*Requirement*
Count how many lines in the data below contain the string "pyautogui", and reply with only that number.

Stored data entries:
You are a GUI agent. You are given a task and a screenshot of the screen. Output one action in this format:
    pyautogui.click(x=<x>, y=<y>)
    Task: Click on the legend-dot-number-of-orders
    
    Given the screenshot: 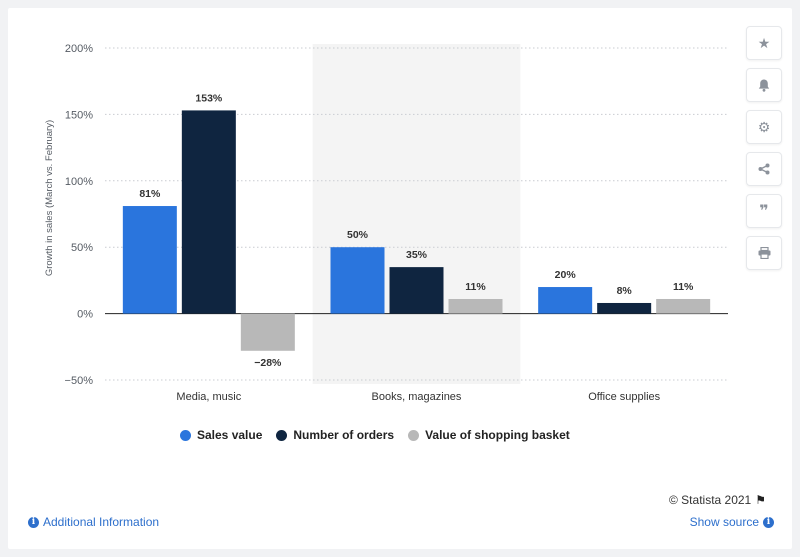 What is the action you would take?
    pyautogui.click(x=282, y=435)
    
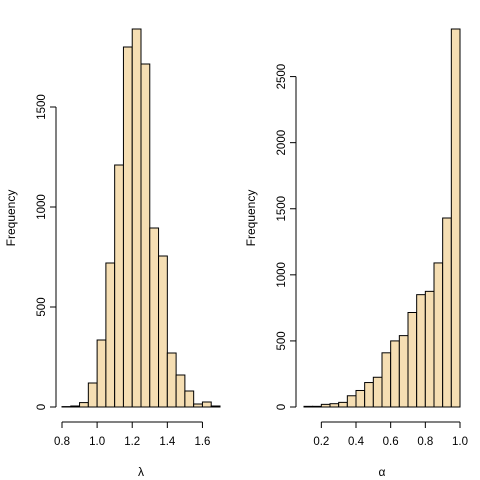 The height and width of the screenshot is (480, 480). Describe the element at coordinates (425, 442) in the screenshot. I see `alpha-x-tick-label: 0.8` at that location.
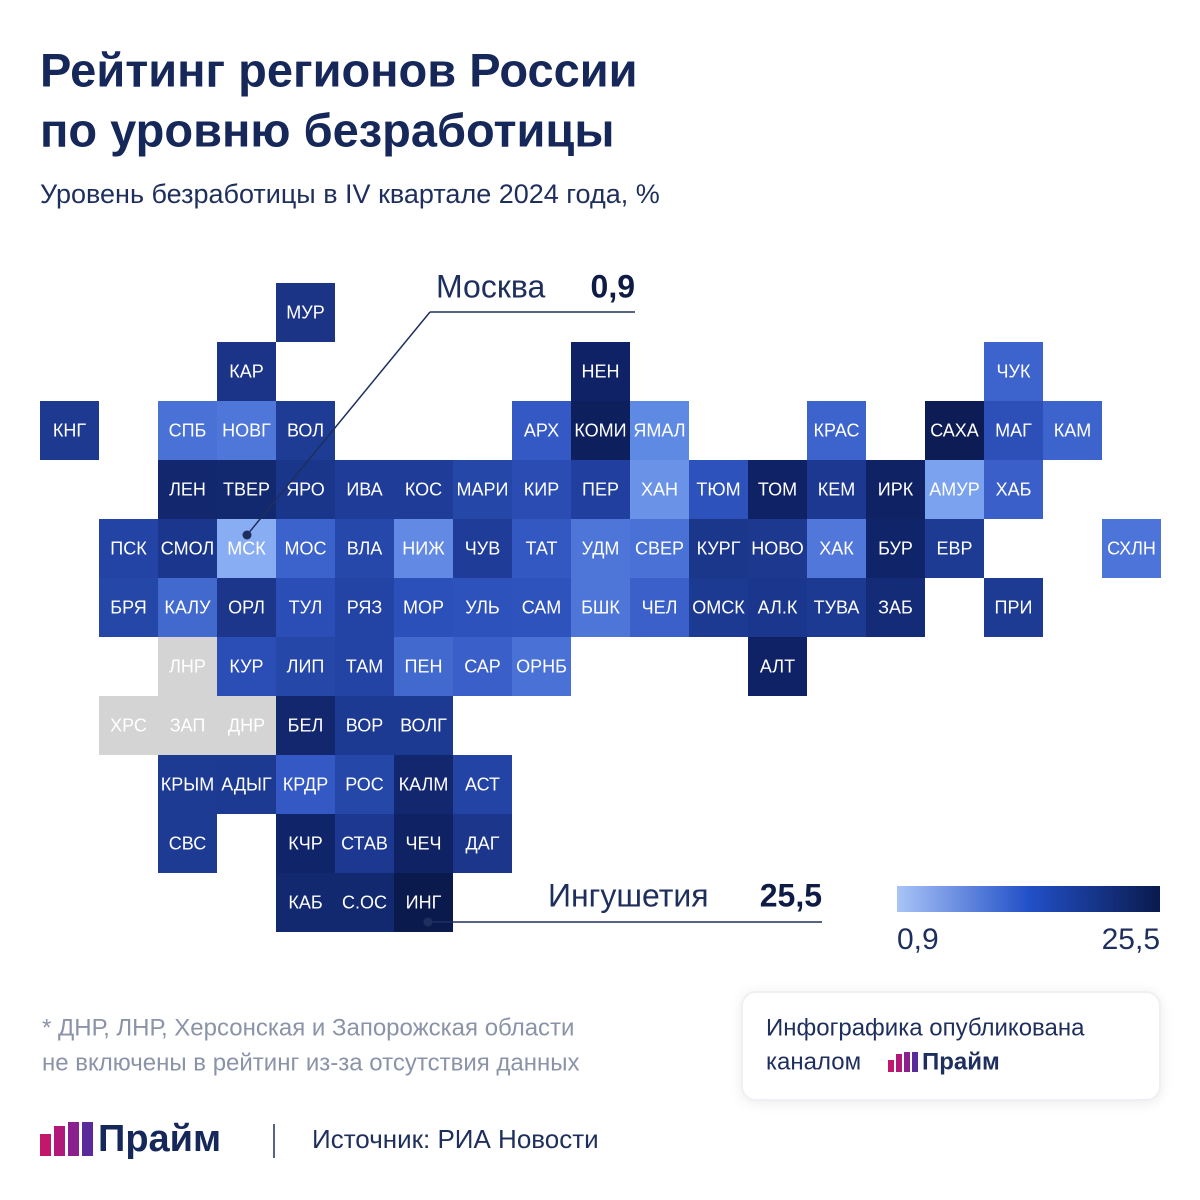 The image size is (1200, 1200). Describe the element at coordinates (778, 489) in the screenshot. I see `region-label: ТОМ` at that location.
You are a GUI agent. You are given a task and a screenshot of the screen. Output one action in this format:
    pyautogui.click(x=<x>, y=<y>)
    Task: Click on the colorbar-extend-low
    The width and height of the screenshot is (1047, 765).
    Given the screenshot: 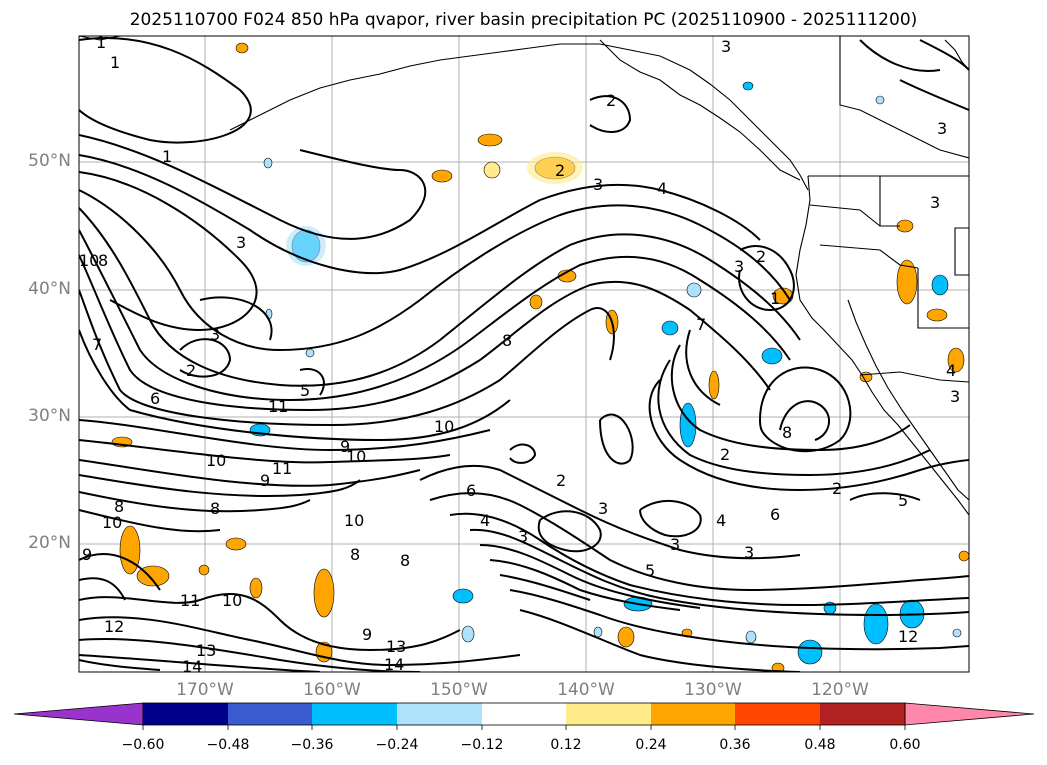 What is the action you would take?
    pyautogui.click(x=78, y=714)
    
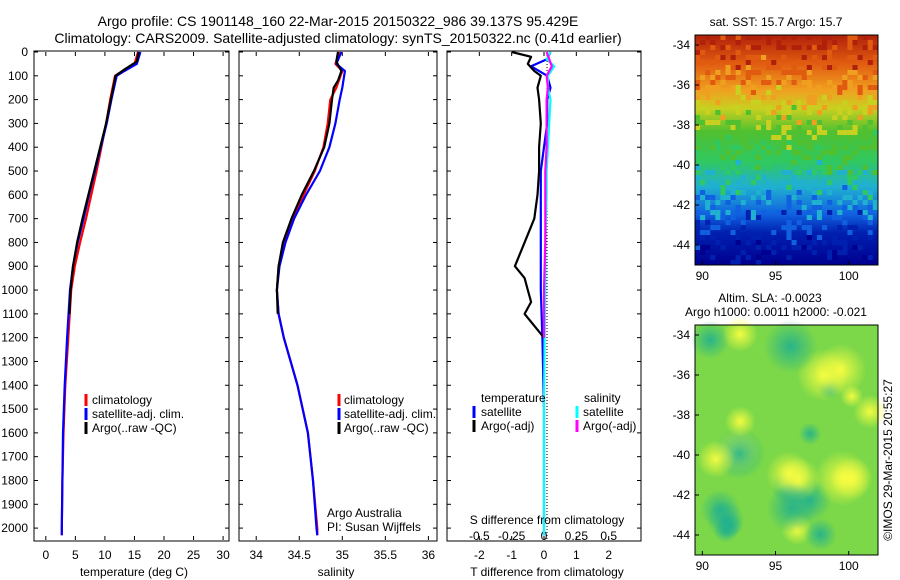  Describe the element at coordinates (786, 150) in the screenshot. I see `sst-map` at that location.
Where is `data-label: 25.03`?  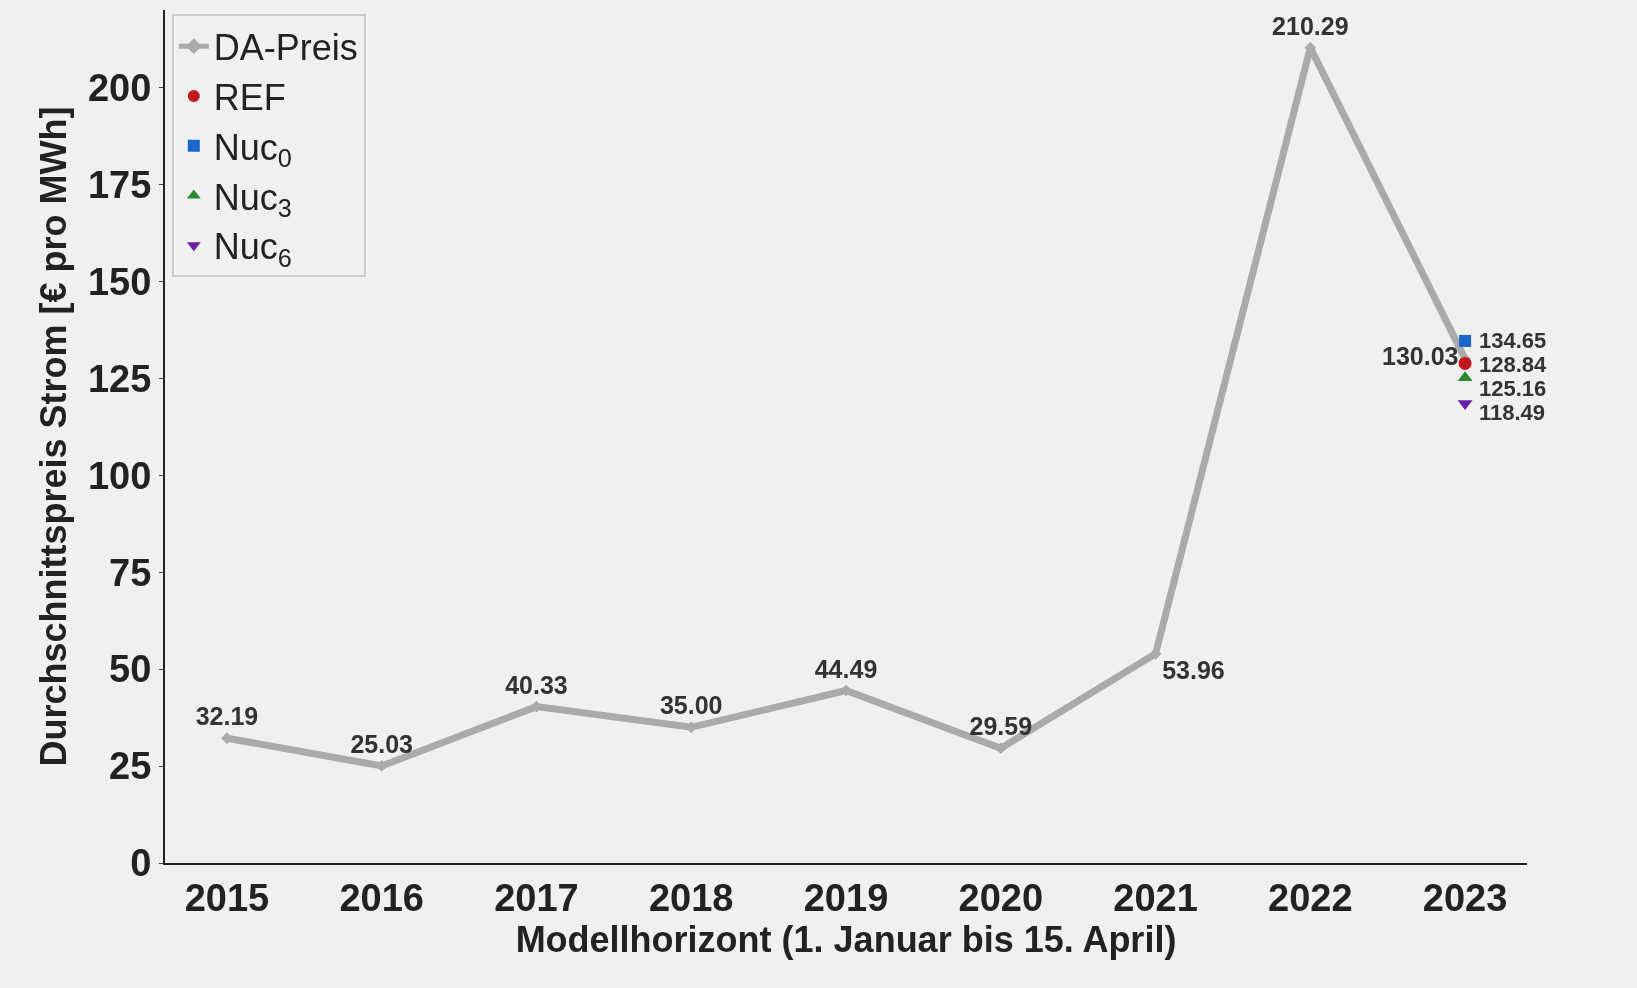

*Solution*
4